Tarefas -
a - Diga se cada afirmação concorda com o excerto de memórias, respondendo sim ou não e citando literalmente as palavras que o decidem: (i) Quem narra vivia com a mãe num prédio ao lado do liceu. (ii) A mãe consentiu que fosse como "mascote" na excursão de fim de ano. (iii) A fotografia ficou pouco tempo exposta na montra do fotógrafo.
b - Resuma o excerto de memórias em duas frases.
c - Segundo o excerto de memórias, de que regimento era a fanfarra que tocava a recolher quase em frente ao prédio?

Excerto do documento -
********

Usava capa e batina, que os meus pais extremosamente me compraram. Era
o único – pelo que fiquei na memória de colegas meus que vim a reencontrar mais
tarde e na montra do fotógrafo, no Centro da cidade, onde permaneceu por largos
tempos, recordando-me pequenito, com ar de seminarista estranhamente com um
catrimpázio de Ciências debaixo do braço em vez da Bíblia. Teria a sua piada e os
meus colegas do terceiro ano tentaram frustradamente levar-me como “mascote” numa
excursão de fim de ano não sei aonde, o que a minha mãe não consentiu. Entre
eles o meu querido e saudoso amigo José Varatojo, futuro engenheiro,
reencontrado em Coimbra e bom companheiro por muitos anos de almoços e dores de
cabeça de ambos em Lisboa.
Além de que andava sempre economicamente “bem vestido”, o que era uma
das vantagens da indumentária tradicional estudantil…
Vivia com a minha mãe num “quarto com serventia de sala e cozinha” no
primeiro andar de um prédio ao lado do liceu, que me permitia sair de casa
quando tocava a sineta de chamada, escorregando pelo corrimão, como fazia à
noite quando a fanfarra do Regimento de Infantaria 7, quase em frente, tocava a
recolher e depois desfilava. Gostava do espectáculo, do som e do ritmo. Penso
que esse gosto teve efeitos na escolha profissional.

********

Excertos de dados -
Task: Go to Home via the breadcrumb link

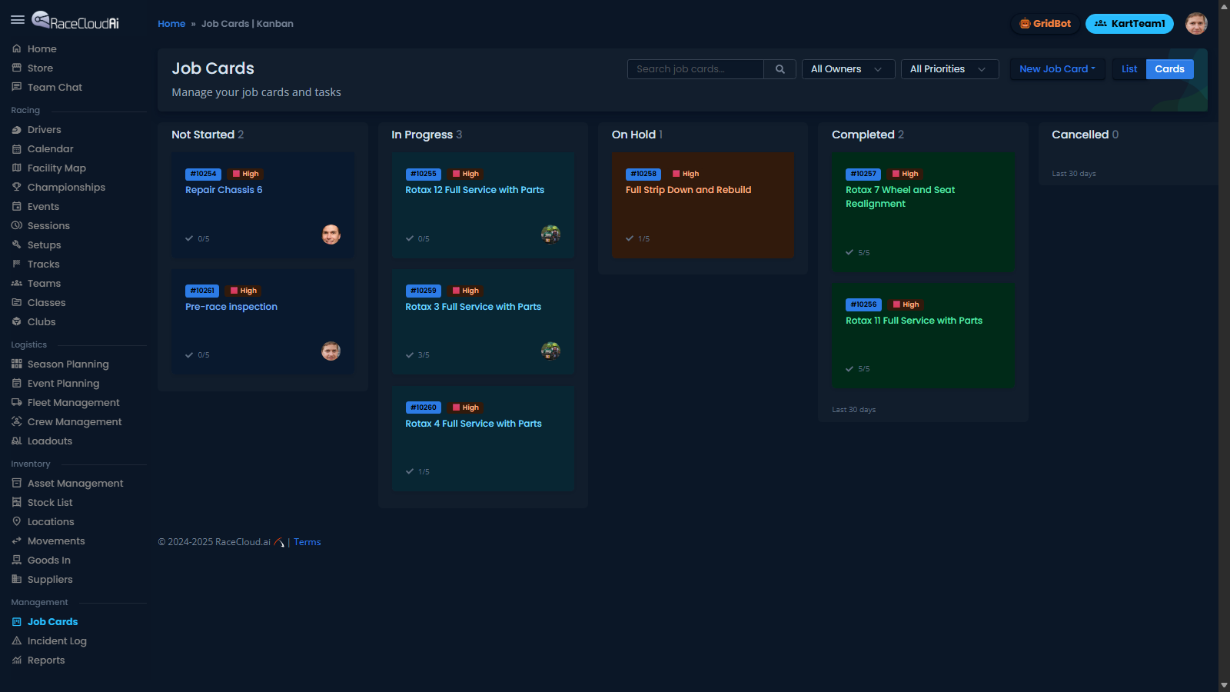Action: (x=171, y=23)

********

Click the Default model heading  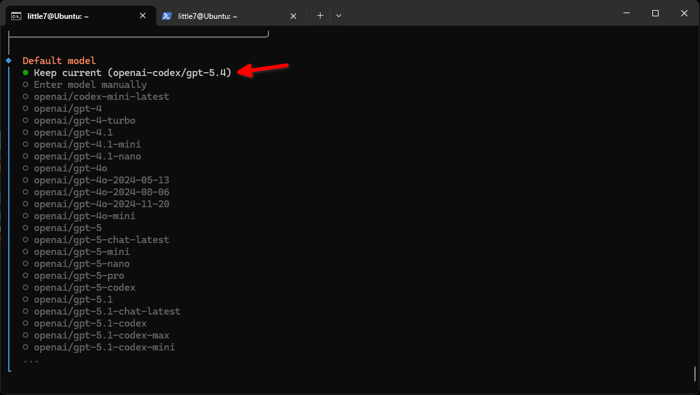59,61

********

Respostas -
a -
(i) Sim: "Vivia com a minha mãe num “quarto com serventia de sala e cozinha” no primeiro andar de um prédio ao lado do liceu".
(ii) Não: "o que a minha mãe não consentiu".
(iii) Não: "onde permaneceu por largos tempos".

b - Quem narra recorda que era o único a usar capa e batina e que uma fotografia sua ficou muito tempo exposta na montra de um fotógrafo, tendo os colegas do terceiro ano tentado levá-lo como "mascote" numa excursão, o que a mãe não consentiu. Vivia com a mãe num prédio ao lado do liceu, quase em frente ao Regimento de Infantaria 7, cuja fanfarra gostava de ouvir, gosto que, pensa, teve efeitos na escolha profissional.

c - Do Regimento de Infantaria 7.